Curfews over, NSW hits 80pc of first jabs
NSW has crossed the 80 per cent COVID-19 first-dose vaccination threshold, prompting the removal of curfews in western and southwest Sydney's 12 local government areas of concern.
The state reported 1259 new locally acquired cases of COVID-19 and 12 deaths in the 24 hours to 8pm on Tuesday.
The 12 deaths included a woman in her 30s, two people in their 50s, three people in their 60s, three people in their 70s, two people in their 80s and a man in his 90s.
It takes the death toll for the current outbreak to 198.
NSW reached the 80 per cent first-dose vaccination milestone for those aged 16 and over late on Tuesday, enabling the government to remove the overnight curfew across western and southwest Sydney.
The government acknowledged when implementing the curfew that it would have minimal effect on COVID-19 transmission and was more useful as a tool for policing lockdown compliance.
It comes a day after Premier Gladys Berejiklian met with the 12 council areas' mayors and listened to their concerns.
However, all other restrictions will remain in place until 70 per cent double-dose coverage is reached in roughly mid-October.
"We can't move on anything else just now. We need everybody to hold the line," she said on Wednesday.
The 70 per cent milestone will trigger the restoration of numerous freedoms, including small indoor gatherings for the fully vaccinated.

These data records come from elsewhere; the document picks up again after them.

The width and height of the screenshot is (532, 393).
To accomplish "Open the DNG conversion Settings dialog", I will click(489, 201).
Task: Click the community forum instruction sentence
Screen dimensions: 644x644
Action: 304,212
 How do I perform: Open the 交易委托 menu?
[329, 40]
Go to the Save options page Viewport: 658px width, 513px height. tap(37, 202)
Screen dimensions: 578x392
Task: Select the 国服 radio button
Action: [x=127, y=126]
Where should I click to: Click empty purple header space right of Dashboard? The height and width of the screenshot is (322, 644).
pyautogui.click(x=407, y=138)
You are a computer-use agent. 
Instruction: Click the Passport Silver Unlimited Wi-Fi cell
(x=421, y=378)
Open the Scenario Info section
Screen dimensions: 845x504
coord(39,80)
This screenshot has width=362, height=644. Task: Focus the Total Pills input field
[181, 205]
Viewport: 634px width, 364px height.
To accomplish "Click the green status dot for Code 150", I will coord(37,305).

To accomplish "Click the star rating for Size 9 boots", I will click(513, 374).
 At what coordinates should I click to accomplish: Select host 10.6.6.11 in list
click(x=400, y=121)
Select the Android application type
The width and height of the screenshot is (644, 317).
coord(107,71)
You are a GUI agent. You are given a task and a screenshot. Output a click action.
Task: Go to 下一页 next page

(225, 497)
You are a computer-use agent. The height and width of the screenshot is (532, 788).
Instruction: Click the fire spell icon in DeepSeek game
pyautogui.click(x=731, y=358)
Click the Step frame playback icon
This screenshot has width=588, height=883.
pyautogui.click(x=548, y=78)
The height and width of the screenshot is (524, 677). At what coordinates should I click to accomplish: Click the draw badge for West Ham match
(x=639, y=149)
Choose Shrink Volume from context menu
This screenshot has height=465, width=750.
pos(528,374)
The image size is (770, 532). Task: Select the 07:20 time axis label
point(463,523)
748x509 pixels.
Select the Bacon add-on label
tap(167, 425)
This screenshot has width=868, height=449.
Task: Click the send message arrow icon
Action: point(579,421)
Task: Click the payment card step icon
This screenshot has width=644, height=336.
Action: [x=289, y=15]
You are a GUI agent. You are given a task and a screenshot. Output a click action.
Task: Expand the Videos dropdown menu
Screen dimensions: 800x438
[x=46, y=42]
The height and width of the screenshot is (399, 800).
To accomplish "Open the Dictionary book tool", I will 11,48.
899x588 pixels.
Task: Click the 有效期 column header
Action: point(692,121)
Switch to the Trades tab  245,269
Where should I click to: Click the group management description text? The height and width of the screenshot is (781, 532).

Ms Berejiklian made clear the government would hold firm and ban the unvaccinated from restored freedoms at 70 per cent.
"At 70 per cent we've been clear and extremely black and white ... it will be a health order and the law that if you're not vaccinated, you can't attend venues on the road map," she told reporters.
"We are going through compliance issues now (but) there is an onus on you as an individual to be vaccinated and it will depend on the size of the business ... we know many small businesses are doing it tough so we are going through that compliance regime now.
"If you're not vaccinated, you can't go to a restaurant, to a cafe."
There are 1241 COVID-19 patients in NSW hospitals, with 234 in intensive care beds and 108 on ventilators.
Meanwhile, Australian Defence Force personnel have joined NSW Police in the Illawarra region to help with COVID-19 welfare and compliance checks as cases of the virus increase.
Authorities became concerned after the Illawarra Shoalhaven Local Health District recorded 80 cases on the weekend and 17 on Monday.
The coastal area includes the state's third-largest city, Wollongong.
Soldiers are already helping police across western Sydney.
Additionally, the future of locked-down southwest and western Sydney was debated on Wednesday during a two-hour economic recovery summit hosted by the NSW Labor opposition.
The summit heard that confusion and fear over vaccination rules and exposure risks are plaguing NSW businesses, who want more clarity.
Businesses also said they needed help designing and adhering to new COVID safe plans given the Delta strain's virulence.
Elsewhere, the town of Young may also soon go into lockdown after a COVID-positive person travelled through the area, as well as Mudgee and Wagga Wagga. It comes after Yass returned to lockdown.
Chief Health Officer Kerry Chant said she was seeking advice on the matter after COVID fragments were also detected in Young's sewage.